Christina Reise lives in Calverton Park, located in St. Louis County, and feels like she’s losing everything.
“I just don’t know how they can come into my driveway and take my car,” Reise said.
FOX 2 uncovered an administrative search warrant signed by a Calverton Park judge on May 22. It allowed the city to tow and impound Reise’s car because her temporary tag expired two months prior.
Reise said she’s been saving up to pay the taxes.
“I’ve just been taking a little bit out of every paycheck and setting it aside — the taxes are close to two grand,” she said.
Calverton Park Police/Code Enforcement Lt. Sean Gibbons said a warning was sent to Reise that gave her 10 days to remove the vehicle or have a hearing with him before taking action.
Gibbons said it comes down to two things.
“[It must be] licensed and operable in order to be in the driveway or private property in Calverton Park,” Gibbons said.
Calverton Park’s ordinance ‘prohibits property owners from having an unlicensed and/or inoperable car on the property.’
The city confirmed that since December 2020, there’s been a total of 350 violations and 81 vehicles towed away. If the vehicle is towed away, the city will also issue an abatement fee.
Attorney Joel Schwartz said Missouri law clearly states that a car can’t be towed from private property unless it’s a safety hazard, or at the request of the property owner. He said trying to argue an expired tag is also a safety hazard is a stretch.
“They’re really tap dancing around state law,” Schwartz said. “While some could argue it’s a gray area, I still think it’s in violation of this individual’s civil rights.”
Schwartz said Calverton Park’s ordinance can lead to a vicious cycle.
“It’s similar to debtors jail. You don’t pay the fine that you do in a traffic violation, and they ultimately jail you for not paying the fine, and you incur more fines for being jailed,” Schwartz said.
Gibbons said unlicensed vehicles are safety hazards because they’ve found snakes and mice when removing cars, something Reise disagrees with because she drives her vehicle every day.
Calverton Park Mayor James Paunovich said he stands by the ordinance and his city attorney.
“How many attorneys have you ever met in your life? Do they all agree on anything? Of course not,” Paunovich said.
Paunovich said he wants to keep residents living in Calverton Park and make life livable, which he believes takes enforcing city codes.
“We want to change for the better, not for the worse. So, one way to do that is to keep people here,” he said. “Not have them flee to St. Charles County.”
Gibbons said enforcing codes is for the better good of society, and they’re enforcing the ordinance until told otherwise.
“It’s up to courts to determine whether we stay on one side or the other,” he said. “That’s not up to us, but until then, we can interpret it as we must and the city attorney’s advice.”
Reise, a mother of two, said she’s been struggling ever since her vehicle was towed from her driveway.
“How am I going to get to and from work?
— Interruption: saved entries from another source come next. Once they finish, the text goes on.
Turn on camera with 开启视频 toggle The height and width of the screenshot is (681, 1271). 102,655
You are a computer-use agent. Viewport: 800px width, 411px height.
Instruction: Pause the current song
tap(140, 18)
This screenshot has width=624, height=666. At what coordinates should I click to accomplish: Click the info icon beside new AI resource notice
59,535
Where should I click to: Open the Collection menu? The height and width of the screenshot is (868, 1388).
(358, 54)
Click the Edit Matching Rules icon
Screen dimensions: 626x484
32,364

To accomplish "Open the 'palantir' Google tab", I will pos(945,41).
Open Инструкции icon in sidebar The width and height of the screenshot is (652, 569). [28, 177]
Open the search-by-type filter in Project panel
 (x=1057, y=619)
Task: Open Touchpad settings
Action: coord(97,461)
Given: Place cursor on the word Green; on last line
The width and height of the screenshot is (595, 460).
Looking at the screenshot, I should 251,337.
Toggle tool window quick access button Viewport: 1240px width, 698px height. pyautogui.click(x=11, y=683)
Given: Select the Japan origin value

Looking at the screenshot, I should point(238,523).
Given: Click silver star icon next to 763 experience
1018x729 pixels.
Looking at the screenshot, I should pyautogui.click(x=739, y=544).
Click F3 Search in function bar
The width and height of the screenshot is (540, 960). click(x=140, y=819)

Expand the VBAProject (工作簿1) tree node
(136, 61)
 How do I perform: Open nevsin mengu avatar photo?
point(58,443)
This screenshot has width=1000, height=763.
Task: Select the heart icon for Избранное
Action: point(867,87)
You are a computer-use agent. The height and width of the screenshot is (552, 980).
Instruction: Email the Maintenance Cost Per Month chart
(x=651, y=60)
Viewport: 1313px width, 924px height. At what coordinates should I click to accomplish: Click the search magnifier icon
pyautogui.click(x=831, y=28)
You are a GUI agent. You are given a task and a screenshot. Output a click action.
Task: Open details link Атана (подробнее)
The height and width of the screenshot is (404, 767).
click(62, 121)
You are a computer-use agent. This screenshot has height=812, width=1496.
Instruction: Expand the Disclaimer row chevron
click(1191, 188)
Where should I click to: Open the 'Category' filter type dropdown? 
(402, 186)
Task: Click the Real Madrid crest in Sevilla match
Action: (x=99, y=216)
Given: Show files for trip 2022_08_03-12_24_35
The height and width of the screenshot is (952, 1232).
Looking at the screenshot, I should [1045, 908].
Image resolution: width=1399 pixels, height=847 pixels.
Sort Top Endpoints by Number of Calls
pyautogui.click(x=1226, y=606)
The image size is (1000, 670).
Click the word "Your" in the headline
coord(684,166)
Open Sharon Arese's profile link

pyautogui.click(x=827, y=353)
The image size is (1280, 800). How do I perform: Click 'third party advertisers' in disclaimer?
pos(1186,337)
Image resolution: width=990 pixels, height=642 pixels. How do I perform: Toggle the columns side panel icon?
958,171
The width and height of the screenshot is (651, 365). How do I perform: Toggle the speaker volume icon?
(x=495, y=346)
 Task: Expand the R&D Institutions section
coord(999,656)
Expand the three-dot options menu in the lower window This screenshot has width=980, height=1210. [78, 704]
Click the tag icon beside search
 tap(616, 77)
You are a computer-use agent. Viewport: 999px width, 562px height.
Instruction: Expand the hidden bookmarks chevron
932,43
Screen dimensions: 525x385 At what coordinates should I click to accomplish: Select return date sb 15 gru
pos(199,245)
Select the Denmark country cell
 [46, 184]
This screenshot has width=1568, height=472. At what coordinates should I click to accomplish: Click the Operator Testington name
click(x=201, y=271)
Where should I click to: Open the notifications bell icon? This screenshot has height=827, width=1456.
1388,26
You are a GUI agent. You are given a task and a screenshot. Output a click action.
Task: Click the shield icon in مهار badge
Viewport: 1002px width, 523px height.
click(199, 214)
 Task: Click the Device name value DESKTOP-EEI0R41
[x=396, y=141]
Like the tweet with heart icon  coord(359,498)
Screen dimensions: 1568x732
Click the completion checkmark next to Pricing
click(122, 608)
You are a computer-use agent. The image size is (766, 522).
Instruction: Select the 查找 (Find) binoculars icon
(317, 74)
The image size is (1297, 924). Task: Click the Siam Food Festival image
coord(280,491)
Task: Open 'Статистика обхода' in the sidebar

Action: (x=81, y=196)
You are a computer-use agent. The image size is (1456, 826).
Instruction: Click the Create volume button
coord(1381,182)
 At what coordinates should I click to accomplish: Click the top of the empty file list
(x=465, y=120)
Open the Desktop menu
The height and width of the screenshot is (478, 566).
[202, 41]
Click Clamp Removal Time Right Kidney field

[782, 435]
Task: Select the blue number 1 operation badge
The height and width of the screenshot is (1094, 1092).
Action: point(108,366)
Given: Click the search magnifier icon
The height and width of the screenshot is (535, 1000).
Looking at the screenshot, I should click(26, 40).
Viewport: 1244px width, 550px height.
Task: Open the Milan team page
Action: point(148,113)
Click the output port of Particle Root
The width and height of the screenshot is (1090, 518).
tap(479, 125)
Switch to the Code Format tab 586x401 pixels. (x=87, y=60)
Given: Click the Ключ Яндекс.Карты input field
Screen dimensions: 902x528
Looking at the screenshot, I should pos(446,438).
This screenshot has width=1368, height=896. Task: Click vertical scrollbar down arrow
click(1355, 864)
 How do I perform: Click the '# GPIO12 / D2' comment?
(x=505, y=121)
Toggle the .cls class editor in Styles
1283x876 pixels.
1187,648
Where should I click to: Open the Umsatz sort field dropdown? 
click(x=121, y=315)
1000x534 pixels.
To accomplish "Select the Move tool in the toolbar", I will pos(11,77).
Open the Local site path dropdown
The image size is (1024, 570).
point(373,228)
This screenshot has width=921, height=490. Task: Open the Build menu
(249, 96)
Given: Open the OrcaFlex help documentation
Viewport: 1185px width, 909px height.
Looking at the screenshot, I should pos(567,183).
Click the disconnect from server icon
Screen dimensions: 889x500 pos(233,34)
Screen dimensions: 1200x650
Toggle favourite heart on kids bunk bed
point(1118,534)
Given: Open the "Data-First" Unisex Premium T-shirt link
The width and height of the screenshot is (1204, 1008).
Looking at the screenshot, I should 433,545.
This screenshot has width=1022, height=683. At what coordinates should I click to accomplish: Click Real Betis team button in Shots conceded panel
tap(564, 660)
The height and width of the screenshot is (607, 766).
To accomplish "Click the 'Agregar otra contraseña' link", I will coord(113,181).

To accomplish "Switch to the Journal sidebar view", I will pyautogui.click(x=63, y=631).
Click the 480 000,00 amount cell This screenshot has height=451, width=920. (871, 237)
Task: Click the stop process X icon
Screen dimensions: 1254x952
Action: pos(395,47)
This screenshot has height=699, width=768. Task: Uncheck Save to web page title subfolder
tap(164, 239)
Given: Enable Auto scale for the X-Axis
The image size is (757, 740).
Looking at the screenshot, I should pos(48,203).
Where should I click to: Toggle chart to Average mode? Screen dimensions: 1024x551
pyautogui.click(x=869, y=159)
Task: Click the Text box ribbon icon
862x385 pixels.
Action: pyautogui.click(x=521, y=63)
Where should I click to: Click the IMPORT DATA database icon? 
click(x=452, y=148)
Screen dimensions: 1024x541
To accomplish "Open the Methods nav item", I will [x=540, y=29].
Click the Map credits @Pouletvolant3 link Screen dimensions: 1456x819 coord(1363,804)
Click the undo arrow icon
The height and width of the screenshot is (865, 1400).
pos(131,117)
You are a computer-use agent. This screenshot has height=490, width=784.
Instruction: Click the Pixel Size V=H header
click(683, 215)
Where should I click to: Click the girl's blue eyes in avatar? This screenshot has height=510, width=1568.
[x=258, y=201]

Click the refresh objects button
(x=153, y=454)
I have kids, I have to get them to school,” she said.
Reise has been without her car for two weeks and owes the tow yard nearly $1,000 to get her vehicle out, in addition to the $2,000 in state taxes. And you can’t forget the $336 abatement fee issued by Calverton Park. It’s a tough bind for a mom who only has $800 saved up.
“I don’t have that amount of money to get my car out of the impound,” Reise said. “There’s no way. I live life paycheck to paycheck as it is.”